After all service providers finish, bootable overrides run their boot() method. This is where they extend managers,
register drivers, and replace bindings.
After each bootable override completes its boot phase, a ServiceOverrideBooted event is dispatched. Like the
registration event, this allows other code to react to the override being ready.
When a tenant becomes active, enabled overrides run setup(). The manager tracks which overrides were set up for each
tenancy.
When a tenant is deactivated, the manager runs cleanup() on overrides that were set up for that tenancy. If an
override was set up but is no longer enabled (configuration changed mid-request), an exception is thrown — this
indicates a misconfiguration.
Overrides are configured in config/sprout/overrides.php:
return [
'cache' => [
'driver' => CacheOverride::class,
],
'session' => [
'driver' => SessionOverride::class,
'database' => false, // passed to constructor
],
'filesystem' => [
'driver' => StackedOverride::class,
'overrides' => [
FilesystemManagerOverride::class,
FilesystemOverride::class,
],
],
];
The driver key specifies which class to instantiate. Additional keys become the config array passed to the
constructor.
For stacked overrides, the overrides key lists sub-overrides. Each can be a class name or an array with its own
driver and config.
Custom overrides let you make any service or system tenant-aware.

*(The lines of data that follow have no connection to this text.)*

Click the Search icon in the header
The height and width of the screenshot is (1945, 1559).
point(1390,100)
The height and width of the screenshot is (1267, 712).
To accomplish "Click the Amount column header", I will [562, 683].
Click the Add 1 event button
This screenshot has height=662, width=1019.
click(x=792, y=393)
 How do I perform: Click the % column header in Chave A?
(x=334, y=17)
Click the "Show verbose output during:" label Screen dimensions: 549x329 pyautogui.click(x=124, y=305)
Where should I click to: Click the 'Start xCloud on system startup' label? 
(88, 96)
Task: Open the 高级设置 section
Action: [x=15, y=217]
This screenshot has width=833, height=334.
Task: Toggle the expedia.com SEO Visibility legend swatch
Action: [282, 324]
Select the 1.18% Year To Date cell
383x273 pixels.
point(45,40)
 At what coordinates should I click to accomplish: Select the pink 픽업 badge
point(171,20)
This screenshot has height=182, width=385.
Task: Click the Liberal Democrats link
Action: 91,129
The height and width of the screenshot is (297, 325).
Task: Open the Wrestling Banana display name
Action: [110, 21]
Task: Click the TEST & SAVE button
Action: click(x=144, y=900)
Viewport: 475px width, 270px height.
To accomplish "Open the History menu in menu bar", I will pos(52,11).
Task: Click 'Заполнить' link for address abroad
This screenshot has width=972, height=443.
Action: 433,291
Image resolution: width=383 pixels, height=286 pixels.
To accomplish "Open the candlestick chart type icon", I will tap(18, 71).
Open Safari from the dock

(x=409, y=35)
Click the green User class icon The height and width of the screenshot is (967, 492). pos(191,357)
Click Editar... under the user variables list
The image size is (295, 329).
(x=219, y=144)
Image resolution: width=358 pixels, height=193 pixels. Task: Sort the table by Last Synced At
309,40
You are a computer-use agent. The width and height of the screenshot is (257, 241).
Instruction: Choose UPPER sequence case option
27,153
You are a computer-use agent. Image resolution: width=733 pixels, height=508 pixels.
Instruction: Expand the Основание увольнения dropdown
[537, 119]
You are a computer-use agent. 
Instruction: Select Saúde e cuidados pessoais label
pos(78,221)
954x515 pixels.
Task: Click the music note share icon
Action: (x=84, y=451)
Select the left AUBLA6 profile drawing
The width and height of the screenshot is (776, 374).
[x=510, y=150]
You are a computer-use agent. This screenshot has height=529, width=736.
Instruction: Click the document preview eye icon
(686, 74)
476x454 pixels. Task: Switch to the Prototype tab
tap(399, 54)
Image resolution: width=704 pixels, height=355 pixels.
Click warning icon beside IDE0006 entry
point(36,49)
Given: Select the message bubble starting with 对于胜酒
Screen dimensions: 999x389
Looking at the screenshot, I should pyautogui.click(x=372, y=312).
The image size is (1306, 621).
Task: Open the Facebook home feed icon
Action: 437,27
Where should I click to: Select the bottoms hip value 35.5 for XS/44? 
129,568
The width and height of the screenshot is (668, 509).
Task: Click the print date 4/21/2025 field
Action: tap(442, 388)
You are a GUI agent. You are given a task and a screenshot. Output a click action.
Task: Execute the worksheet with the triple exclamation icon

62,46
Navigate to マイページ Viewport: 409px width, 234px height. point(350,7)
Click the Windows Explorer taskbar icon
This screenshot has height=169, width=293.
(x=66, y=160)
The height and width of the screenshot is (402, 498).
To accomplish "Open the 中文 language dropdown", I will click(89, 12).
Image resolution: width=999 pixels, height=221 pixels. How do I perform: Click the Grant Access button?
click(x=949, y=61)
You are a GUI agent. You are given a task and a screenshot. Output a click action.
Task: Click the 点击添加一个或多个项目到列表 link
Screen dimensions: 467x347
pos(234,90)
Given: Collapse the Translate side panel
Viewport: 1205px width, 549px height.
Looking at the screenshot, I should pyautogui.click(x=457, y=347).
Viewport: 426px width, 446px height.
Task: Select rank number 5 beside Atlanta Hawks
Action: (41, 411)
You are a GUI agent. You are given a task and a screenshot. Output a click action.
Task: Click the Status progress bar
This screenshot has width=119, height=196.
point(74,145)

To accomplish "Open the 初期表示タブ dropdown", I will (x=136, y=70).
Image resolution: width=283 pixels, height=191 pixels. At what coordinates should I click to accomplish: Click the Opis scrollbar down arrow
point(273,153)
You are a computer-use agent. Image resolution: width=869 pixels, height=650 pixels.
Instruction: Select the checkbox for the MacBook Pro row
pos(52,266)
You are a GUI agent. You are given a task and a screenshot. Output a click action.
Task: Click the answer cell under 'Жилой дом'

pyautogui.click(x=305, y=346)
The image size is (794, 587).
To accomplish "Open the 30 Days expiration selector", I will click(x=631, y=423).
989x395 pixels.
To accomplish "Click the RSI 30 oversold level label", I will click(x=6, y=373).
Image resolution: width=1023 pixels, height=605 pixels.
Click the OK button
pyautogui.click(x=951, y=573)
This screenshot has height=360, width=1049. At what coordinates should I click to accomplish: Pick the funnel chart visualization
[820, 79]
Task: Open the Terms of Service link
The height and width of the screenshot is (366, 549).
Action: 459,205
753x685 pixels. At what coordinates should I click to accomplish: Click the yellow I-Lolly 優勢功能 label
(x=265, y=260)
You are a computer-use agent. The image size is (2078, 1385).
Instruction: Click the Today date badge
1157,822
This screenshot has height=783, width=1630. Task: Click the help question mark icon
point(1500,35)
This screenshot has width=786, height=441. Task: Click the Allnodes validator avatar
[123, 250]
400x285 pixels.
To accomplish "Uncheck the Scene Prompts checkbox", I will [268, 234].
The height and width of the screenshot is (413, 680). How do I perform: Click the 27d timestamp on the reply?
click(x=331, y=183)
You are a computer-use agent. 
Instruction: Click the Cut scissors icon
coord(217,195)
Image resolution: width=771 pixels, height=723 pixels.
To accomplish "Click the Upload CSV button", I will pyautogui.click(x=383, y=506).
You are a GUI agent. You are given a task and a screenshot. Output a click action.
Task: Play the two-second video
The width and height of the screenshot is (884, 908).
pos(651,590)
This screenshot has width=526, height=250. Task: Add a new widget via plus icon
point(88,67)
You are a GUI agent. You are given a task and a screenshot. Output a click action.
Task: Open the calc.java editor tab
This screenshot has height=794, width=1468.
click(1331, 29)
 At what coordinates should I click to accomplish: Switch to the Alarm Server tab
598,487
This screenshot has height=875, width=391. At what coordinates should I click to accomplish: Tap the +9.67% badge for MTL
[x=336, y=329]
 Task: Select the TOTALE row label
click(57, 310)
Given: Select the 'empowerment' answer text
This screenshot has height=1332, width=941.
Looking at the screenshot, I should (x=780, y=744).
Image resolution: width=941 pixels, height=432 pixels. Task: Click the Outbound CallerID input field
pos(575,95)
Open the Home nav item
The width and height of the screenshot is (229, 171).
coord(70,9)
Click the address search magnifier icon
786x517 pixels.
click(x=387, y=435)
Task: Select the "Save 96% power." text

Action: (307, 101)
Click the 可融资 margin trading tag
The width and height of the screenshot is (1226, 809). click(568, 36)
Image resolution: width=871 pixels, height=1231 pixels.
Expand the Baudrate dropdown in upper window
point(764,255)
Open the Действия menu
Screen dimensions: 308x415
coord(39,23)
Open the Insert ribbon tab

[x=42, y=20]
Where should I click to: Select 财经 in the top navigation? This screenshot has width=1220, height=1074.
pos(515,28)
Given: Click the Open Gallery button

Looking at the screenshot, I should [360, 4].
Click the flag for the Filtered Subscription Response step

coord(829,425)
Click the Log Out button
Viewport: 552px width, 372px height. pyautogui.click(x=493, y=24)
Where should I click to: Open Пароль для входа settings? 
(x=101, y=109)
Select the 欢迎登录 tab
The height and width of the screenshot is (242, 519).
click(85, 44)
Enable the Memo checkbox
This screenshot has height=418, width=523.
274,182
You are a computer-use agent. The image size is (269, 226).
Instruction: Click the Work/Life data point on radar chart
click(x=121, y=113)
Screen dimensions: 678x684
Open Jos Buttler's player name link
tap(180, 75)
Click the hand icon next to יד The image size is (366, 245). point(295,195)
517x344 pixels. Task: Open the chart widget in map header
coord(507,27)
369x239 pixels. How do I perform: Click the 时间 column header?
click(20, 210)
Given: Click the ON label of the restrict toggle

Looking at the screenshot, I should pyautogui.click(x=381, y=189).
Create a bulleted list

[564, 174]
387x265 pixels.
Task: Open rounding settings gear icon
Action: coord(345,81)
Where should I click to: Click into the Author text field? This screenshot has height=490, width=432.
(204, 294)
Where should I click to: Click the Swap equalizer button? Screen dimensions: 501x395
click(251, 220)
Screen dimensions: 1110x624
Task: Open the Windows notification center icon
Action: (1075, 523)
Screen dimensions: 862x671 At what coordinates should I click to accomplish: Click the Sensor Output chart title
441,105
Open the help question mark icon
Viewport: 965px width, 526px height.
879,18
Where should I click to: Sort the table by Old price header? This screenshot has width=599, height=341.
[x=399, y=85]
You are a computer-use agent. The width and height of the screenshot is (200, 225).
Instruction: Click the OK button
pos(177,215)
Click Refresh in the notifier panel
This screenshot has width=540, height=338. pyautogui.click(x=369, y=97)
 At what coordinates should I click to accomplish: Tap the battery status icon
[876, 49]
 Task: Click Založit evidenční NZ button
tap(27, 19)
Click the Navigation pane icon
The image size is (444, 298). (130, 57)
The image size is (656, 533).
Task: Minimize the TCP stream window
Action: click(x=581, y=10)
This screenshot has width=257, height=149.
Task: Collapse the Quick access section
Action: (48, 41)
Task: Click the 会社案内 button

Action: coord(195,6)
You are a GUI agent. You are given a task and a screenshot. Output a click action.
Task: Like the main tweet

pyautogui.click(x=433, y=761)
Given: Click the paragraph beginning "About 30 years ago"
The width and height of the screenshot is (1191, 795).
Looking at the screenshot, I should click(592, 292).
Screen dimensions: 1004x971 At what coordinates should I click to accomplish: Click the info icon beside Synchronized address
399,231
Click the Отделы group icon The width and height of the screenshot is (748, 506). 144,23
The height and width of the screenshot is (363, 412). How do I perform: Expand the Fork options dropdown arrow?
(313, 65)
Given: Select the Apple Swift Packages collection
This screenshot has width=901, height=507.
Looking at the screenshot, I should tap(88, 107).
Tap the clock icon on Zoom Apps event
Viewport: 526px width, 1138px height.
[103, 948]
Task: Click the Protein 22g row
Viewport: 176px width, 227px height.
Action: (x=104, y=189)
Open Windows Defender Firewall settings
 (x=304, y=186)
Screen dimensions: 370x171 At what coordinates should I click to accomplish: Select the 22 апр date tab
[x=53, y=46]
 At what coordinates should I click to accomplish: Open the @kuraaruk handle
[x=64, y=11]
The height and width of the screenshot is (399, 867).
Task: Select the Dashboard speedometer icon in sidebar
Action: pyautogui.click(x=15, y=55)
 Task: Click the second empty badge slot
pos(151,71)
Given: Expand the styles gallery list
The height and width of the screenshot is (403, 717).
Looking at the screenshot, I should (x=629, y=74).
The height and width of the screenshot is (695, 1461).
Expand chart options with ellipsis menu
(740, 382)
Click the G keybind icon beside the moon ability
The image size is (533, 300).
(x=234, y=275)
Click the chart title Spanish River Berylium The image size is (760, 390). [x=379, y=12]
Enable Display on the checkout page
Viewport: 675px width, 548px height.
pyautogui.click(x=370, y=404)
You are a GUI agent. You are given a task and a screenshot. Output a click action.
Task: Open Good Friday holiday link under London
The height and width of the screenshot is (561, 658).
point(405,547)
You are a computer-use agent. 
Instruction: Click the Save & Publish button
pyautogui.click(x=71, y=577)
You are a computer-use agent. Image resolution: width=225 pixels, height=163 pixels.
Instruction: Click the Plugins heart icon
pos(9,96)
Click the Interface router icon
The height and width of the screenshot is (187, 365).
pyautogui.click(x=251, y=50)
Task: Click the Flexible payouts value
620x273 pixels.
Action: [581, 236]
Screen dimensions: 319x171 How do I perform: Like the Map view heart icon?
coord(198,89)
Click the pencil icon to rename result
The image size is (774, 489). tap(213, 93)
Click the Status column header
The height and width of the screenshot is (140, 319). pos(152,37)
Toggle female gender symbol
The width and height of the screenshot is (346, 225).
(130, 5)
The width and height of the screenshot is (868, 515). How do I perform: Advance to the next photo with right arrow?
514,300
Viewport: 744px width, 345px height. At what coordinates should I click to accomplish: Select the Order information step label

Extend BaseOverride and implement setup/cleanup:
class NotificationOverride extends BaseOverride
{
public function setup(Tenancy $tenancy, Tenant $tenant): void
{
// Configure notifications for tenant
config(['services.mailgun.domain' => $tenant->mail_domain]);
}
public function cleanup(Tenancy $tenancy, Tenant $tenant): void
{
// Reset to default
config(['services.mailgun.domain' => config('services.mailgun.default_domain')]);
}
}
Implement BootableServiceOverride for overrides that need to run at boot:
class QueueOverride extends BaseOverride implements BootableServiceOverride
{
public function boot(Application $app, Sprout $sprout): void
{
// Register tenant-aware queue connector
$app['queue']->extend('tenant', function () {
return new TenantQueueConnector();
});
}
}
Add to config/sprout/overrides.php:
'notifications' => [
'driver' => NotificationOverride::class,
],
And enable in your tenancy:
TenancyOptions::overrides(['notifications', 'cache', ...]),
Overrides must be idempotent. Setup might run multiple times if tenants change during a request. Cleanup might run without a corresponding setup if configuration changes. Handle these gracefully.
Boot runs once, not per-tenant. Don’t put tenant-specific logic in boot — that belongs in setup. Boot is for framework-level configuration that applies regardless of tenant.
Order matters for stacked overrides. Sub-overrides run in the order they’re listed. If one depends on another’s work, list the dependency first.
Cleanup receives the departing tenant. When cleanup runs, $tenant is the tenant being deactivated, not the new
one. The new tenant (if any) isn’t set yet.
The manager tracks setup state. If you bypass the manager and call setup/cleanup directly, the tracking won’t match reality. Always go through the manager.